Chapter 45 – Someone Always Knows
The café was too quiet for 3 p.m. Not that Nova noticed—she hadn't really heard much of anything lately, not even her own thoughts. They all sounded like static now. That empty kind that comes right before a storm.
She stirred her drink even though she wasn't thirsty, eyes locked on the doorway like a woman waiting for a ghost.
And then—he walked in.
Not a ghost.
Worse.
It was Jude.
Leather jacket. That familiar scar slicing across his brow. The past she thought she'd left rotting behind a city and three unpublished drafts.
He saw her instantly, of course. She was the only one sitting alone, clutching a coffee like it was a lifeline.
"Nova," he said, pulling out a chair without asking. "Didn't expect to see your name in the credits of Flames in the Night. And certainly not… paired with hers."
She froze. Bea's name always hit differently when someone else said it—especially someone who used to know her before all of this.
"What do you want, Jude?"
"To talk." He leaned forward. "About the fire."
Her pulse roared.
"Fire?" Her voice was ice. "We write fiction."
He smirked. "That's what I used to say too. Until someone found the photos I thought I destroyed."
Nova's stomach dropped.
This wasn't a conversation. This was a warning.
---
Back at their loft, Nova burst through the door.
Bea turned from the wall of notes and timelines they'd stuck up. "What happened?"
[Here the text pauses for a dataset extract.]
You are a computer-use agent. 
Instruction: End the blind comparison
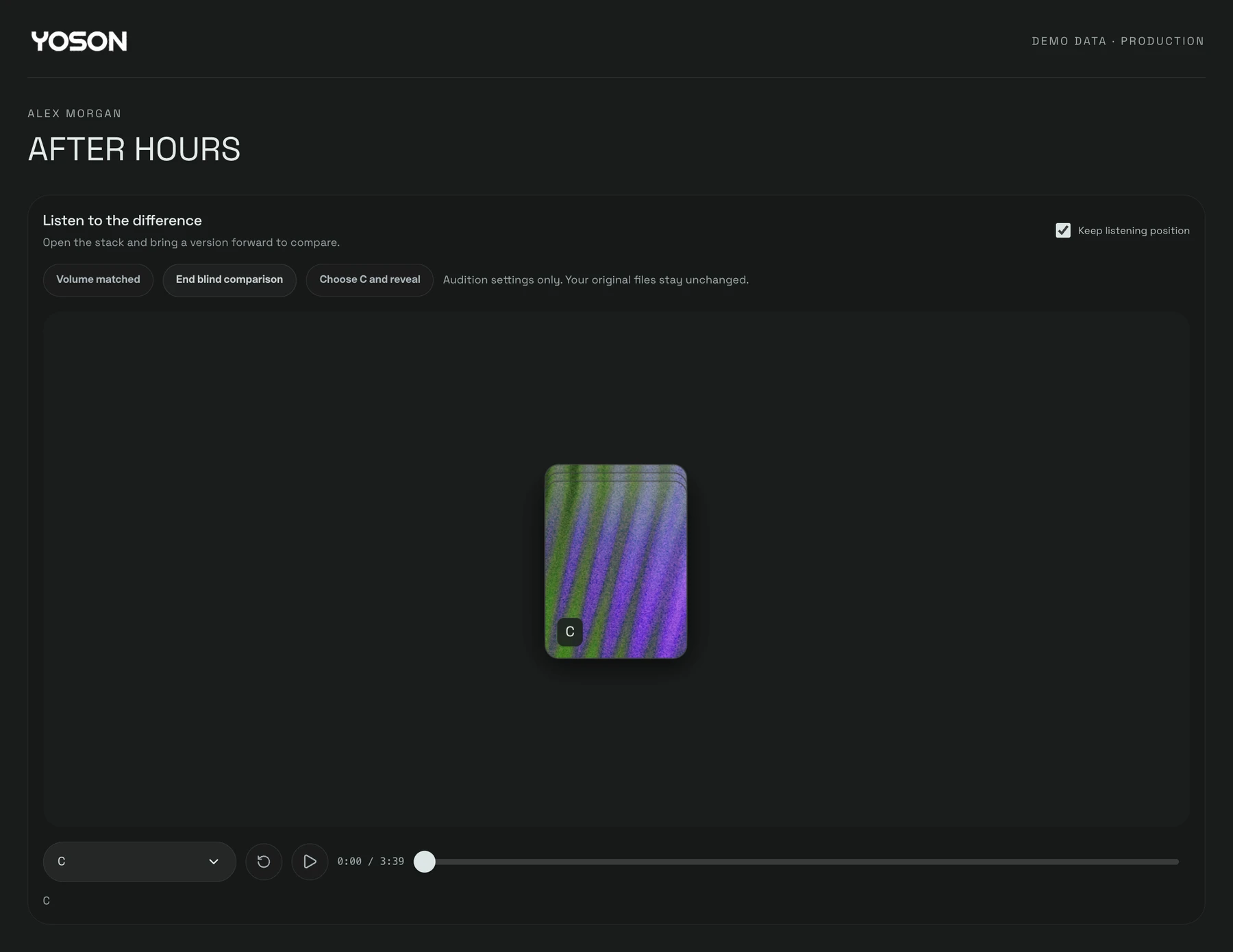coord(229,280)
Nova collapsed onto the couch. "He found me."
Bea went still. "Who?"
"Jude."
The silence was immediate and vicious.
Bea's hands trembled against the arms of her chair. "And?"
"He has photos."
"Of the scene?"
Nova nodded.
Bea didn't curse. She never did. She calculated. Her eyes flicked toward their whiteboard, the timelines, the character arcs.
"They match the manuscript," she whispered.
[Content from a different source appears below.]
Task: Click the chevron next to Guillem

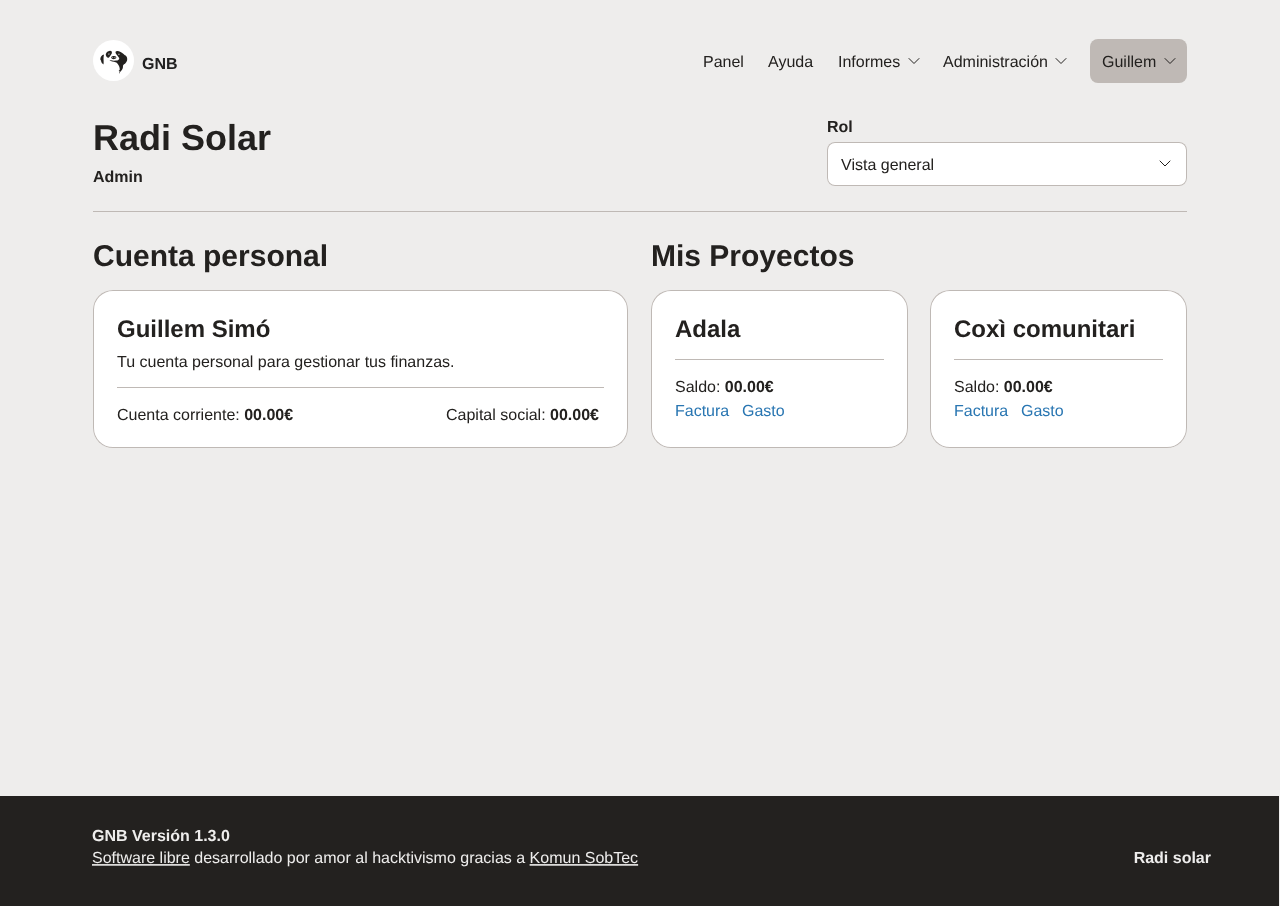Action: [x=1170, y=62]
It wasn't a question. It was a death sentence.
---
They stayed up all night.
Not writing. Not plotting.
Burning things.
Printouts. Drafts. Notes. Anything that could trace back to the truth they'd hidden beneath metaphors and misdirection.
Bea tossed a bundle of handwritten outlines into the fire. "We should've gone with the cleaner ending."
"No," Nova said. "We went with the real one."
"That's the problem."
---
The next morning, an email arrived.
No subject. Just one line in the body:
> "The flames always tell the truth. Even when you don't."
Attached was a single photo.
Nova and Bea—standing near the ruins, ash in their hair, wide-eyed.
Someone had been watching.
Nova's hands shook as she passed the phone to Bea.
Bea stared at it for a long time. Then said:
"Okay. We pivot."
Nova blinked. "What?"
"We don't bury this." Bea stood, her fire reignited. "We write it. We own it."
"But—"
"If the flames want truth," Bea said, "then we'll burn them with ours. Word for word. Page by page."
She turned to the whiteboard. Erased the current plan. Began sketching out a new one.
Nova watched her in awe and fear.
"Bea… you're talking about war."
Bea looked over her shoulder.
"No. I'm talking about Chapter 50. And how to survive long enough to write it."